As the name suggests, AggregationSpout uses aggregations as a mechanism for grouping URLs by host (or domain or IP or whatever), whereas CollapsingSpout uses collapsing . The latter is likely to be slower if you configured it to have more than 1 URL per bucket ( es.status.max.urls.per.bucket ) as it issues subqueries for each bucket. The AggregationSpout should have good performance, especially if es.status.sample is set to true. CollapsingSpouts are experimental at this stage.

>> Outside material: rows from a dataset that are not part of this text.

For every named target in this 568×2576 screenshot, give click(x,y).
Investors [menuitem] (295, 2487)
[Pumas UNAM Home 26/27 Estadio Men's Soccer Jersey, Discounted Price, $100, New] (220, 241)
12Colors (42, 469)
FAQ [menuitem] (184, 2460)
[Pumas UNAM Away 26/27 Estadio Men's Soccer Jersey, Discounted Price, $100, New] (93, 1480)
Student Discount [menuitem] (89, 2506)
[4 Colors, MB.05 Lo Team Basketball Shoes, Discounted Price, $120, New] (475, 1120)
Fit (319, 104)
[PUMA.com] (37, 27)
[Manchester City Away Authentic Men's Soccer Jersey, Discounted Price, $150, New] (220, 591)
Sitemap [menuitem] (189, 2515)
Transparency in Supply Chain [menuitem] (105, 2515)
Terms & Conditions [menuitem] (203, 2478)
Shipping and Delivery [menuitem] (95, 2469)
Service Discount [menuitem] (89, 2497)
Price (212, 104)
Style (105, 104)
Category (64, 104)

2) Is this configuration of parallelism correct?

This is probably more JSoupParserBolts than needed. In practice a ratio of 1:4 compared to the Fetcherbolts is fine even with 500 fetching threads. The Storm UI is useful for spotting bottlenecks and which components need scaling. Everything else looks OK, but practically, you should look at the Storm UI and metrics to adjust the topology to the best settings for your crawl.

3) I found that "FETCH ERROR" increased by ~20% and lot of sites not fetched properly, when I jumped from 1 node to 5 node configuration. What could be the reason?

That could indicate that you are saturating your network connection but this shouldn't be the case when using more nodes, at the opposite. Maybe check with the Storm UI how the FetcherBolts are distributed across the nodes. Is one worker running all the instances or do they all get an equal number? Look at the logs to see what happens, eg are there loads of timeout exceptions?